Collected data
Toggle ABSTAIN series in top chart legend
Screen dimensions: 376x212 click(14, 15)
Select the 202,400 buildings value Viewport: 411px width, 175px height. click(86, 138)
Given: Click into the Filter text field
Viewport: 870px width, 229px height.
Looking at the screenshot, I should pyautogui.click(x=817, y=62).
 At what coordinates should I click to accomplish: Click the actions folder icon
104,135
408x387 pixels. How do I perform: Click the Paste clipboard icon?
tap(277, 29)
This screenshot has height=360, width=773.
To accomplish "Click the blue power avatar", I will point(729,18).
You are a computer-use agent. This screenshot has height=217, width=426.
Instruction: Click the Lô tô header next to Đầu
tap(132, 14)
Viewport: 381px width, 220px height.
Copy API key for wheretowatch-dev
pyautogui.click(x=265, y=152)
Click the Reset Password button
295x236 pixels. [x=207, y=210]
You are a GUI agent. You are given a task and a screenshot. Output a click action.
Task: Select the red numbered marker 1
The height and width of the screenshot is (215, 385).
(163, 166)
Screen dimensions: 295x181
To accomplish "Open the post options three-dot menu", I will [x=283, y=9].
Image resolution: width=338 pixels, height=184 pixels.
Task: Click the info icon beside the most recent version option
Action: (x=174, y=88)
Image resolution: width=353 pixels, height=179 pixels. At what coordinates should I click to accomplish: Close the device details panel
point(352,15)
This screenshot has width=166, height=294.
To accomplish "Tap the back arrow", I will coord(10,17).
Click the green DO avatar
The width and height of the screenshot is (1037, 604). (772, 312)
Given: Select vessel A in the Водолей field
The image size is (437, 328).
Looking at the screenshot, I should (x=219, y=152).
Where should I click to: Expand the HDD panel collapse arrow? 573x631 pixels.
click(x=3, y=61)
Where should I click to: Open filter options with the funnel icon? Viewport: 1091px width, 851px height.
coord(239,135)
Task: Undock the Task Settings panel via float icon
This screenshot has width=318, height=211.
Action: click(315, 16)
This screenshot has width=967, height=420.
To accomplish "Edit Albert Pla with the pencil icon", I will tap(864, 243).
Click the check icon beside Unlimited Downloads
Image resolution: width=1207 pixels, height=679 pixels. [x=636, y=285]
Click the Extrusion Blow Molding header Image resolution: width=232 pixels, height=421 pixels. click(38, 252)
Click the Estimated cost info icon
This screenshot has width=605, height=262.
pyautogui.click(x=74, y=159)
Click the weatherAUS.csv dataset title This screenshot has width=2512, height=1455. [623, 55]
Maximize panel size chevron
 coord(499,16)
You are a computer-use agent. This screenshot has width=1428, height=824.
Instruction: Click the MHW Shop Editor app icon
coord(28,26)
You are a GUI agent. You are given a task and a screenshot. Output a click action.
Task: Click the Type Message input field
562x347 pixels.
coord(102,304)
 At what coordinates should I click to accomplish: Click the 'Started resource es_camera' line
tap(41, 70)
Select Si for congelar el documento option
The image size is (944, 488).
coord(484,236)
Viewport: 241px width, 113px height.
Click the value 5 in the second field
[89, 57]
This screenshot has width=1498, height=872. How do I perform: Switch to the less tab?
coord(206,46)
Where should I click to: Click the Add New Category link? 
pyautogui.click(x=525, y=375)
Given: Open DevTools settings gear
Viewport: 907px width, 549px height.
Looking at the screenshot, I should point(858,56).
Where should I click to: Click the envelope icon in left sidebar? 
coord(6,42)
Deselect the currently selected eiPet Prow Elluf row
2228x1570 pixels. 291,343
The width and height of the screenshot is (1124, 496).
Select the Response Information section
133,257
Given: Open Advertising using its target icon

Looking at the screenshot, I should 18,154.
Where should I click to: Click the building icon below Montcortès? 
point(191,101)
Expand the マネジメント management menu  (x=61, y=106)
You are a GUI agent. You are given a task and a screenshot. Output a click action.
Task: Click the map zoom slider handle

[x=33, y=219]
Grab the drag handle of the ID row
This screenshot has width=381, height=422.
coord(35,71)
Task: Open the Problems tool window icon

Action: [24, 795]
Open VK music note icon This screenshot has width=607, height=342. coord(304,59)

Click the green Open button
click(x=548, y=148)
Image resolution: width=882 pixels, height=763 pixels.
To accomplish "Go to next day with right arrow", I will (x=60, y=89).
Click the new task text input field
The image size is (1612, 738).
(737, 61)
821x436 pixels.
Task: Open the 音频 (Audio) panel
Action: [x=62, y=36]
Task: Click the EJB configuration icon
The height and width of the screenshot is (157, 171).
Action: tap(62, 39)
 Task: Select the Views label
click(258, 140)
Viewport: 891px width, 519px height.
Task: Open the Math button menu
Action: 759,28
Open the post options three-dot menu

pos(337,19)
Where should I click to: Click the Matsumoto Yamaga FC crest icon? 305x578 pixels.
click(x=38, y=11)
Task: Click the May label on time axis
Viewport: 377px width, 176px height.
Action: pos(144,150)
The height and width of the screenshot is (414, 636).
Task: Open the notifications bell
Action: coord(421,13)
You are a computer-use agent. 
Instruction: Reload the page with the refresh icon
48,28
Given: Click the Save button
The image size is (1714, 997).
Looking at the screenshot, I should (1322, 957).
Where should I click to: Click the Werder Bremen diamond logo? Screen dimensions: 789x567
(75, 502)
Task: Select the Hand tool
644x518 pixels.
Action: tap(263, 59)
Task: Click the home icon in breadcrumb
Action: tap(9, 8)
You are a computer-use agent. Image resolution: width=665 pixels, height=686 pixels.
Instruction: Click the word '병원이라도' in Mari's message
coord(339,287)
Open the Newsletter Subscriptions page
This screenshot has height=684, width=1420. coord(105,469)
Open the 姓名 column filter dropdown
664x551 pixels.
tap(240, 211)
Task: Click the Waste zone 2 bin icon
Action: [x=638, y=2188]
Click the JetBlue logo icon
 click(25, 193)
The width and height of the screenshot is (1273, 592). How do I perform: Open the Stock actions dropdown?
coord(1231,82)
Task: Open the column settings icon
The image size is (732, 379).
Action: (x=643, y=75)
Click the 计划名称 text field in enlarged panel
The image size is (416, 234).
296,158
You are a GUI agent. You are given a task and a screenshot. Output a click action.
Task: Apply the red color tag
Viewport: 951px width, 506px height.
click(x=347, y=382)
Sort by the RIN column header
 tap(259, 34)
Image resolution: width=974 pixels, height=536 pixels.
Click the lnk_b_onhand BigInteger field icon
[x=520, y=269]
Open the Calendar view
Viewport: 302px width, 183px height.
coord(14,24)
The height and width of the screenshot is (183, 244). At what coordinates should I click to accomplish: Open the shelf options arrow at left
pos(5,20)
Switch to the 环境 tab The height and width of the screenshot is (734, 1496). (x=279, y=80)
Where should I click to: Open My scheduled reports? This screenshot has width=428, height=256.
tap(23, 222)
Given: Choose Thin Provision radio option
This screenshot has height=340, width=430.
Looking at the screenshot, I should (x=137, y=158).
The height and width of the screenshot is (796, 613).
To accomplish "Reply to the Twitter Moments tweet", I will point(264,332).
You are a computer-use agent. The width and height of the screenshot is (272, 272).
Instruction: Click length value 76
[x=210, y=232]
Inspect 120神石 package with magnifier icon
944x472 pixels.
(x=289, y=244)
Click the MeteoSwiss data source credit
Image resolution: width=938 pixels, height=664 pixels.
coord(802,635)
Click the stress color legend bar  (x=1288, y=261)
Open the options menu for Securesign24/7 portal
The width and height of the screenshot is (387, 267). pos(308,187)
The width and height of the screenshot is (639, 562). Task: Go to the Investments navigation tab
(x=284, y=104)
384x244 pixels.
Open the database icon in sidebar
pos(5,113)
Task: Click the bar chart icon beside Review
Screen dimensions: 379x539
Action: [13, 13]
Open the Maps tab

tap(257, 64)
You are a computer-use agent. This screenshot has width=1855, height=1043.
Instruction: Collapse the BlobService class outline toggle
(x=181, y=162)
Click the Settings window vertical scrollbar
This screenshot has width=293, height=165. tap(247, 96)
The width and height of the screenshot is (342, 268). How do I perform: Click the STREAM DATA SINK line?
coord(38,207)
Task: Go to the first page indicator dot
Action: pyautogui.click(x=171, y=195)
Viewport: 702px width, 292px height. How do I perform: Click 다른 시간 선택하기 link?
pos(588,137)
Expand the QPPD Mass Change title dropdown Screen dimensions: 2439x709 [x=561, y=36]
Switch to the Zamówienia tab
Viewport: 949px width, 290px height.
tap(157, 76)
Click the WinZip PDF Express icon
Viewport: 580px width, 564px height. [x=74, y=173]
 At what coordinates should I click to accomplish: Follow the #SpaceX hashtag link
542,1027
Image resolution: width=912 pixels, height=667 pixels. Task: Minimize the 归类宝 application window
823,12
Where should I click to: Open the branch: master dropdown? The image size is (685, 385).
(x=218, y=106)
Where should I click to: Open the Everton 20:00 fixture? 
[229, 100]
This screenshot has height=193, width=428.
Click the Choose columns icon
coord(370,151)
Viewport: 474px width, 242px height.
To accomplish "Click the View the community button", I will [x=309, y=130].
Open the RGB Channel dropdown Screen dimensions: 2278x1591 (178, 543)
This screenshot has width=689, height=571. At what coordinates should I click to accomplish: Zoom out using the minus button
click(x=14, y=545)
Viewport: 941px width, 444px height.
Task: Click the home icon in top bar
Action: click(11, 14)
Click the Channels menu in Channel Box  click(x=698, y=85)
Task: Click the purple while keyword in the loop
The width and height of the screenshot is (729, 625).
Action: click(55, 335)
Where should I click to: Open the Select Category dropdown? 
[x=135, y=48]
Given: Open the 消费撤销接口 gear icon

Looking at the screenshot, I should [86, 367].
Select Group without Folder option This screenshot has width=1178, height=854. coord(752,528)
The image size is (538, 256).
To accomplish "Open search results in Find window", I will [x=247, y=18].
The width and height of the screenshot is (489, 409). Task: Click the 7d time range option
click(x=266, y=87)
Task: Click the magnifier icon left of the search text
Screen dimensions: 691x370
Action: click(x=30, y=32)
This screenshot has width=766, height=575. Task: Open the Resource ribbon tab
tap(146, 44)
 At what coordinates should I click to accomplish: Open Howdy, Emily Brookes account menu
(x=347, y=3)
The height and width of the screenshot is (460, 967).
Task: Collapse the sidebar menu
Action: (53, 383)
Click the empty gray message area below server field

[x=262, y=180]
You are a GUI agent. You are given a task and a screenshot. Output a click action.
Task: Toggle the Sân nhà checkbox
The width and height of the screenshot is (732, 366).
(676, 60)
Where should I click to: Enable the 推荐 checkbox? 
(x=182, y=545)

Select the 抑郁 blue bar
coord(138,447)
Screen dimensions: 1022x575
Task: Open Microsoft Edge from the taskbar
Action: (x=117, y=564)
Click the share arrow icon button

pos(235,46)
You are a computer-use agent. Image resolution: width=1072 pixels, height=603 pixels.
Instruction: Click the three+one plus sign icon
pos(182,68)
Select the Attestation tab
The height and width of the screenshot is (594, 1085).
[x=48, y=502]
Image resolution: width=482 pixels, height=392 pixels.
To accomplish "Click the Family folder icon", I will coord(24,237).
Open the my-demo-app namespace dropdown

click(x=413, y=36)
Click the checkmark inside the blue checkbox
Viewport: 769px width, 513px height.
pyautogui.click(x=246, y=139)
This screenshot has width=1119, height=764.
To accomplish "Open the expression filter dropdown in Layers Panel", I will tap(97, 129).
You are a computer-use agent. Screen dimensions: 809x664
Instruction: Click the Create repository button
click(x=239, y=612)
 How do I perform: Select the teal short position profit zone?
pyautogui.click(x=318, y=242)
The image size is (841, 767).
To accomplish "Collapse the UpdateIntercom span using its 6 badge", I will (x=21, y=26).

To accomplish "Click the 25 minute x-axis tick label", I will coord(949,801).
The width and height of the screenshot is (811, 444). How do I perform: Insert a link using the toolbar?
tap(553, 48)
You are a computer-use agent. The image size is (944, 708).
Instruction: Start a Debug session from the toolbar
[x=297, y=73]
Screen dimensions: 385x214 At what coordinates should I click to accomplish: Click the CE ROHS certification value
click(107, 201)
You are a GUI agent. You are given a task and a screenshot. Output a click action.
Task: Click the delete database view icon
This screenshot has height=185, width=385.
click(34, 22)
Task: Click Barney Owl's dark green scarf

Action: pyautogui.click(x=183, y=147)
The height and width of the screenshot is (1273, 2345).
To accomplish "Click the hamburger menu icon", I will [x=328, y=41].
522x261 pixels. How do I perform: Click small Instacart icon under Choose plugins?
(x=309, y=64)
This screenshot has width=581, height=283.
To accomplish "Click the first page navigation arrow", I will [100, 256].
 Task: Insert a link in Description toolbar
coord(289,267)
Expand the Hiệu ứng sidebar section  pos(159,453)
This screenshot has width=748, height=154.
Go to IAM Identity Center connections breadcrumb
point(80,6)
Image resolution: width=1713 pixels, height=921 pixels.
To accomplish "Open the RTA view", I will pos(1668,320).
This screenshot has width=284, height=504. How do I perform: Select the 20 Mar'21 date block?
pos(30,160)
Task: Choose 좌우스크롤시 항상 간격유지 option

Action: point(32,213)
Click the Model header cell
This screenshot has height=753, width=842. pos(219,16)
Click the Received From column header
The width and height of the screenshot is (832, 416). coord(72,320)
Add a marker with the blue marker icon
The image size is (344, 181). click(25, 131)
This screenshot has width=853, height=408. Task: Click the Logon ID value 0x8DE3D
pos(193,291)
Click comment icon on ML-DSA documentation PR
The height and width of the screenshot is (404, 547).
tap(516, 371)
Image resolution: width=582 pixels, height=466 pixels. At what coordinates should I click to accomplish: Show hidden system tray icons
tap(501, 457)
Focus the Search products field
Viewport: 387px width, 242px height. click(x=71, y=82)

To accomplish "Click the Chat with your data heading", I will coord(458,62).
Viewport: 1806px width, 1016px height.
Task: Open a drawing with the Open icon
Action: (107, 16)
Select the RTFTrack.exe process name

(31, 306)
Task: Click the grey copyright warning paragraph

Problem details:
Locate each line in the collected data above that contains the string "chart", and copy those lines out. Match case exactly.

Result of this task:
Toggle ABSTAIN series in top chart legend
Task: Click the bar chart icon beside Review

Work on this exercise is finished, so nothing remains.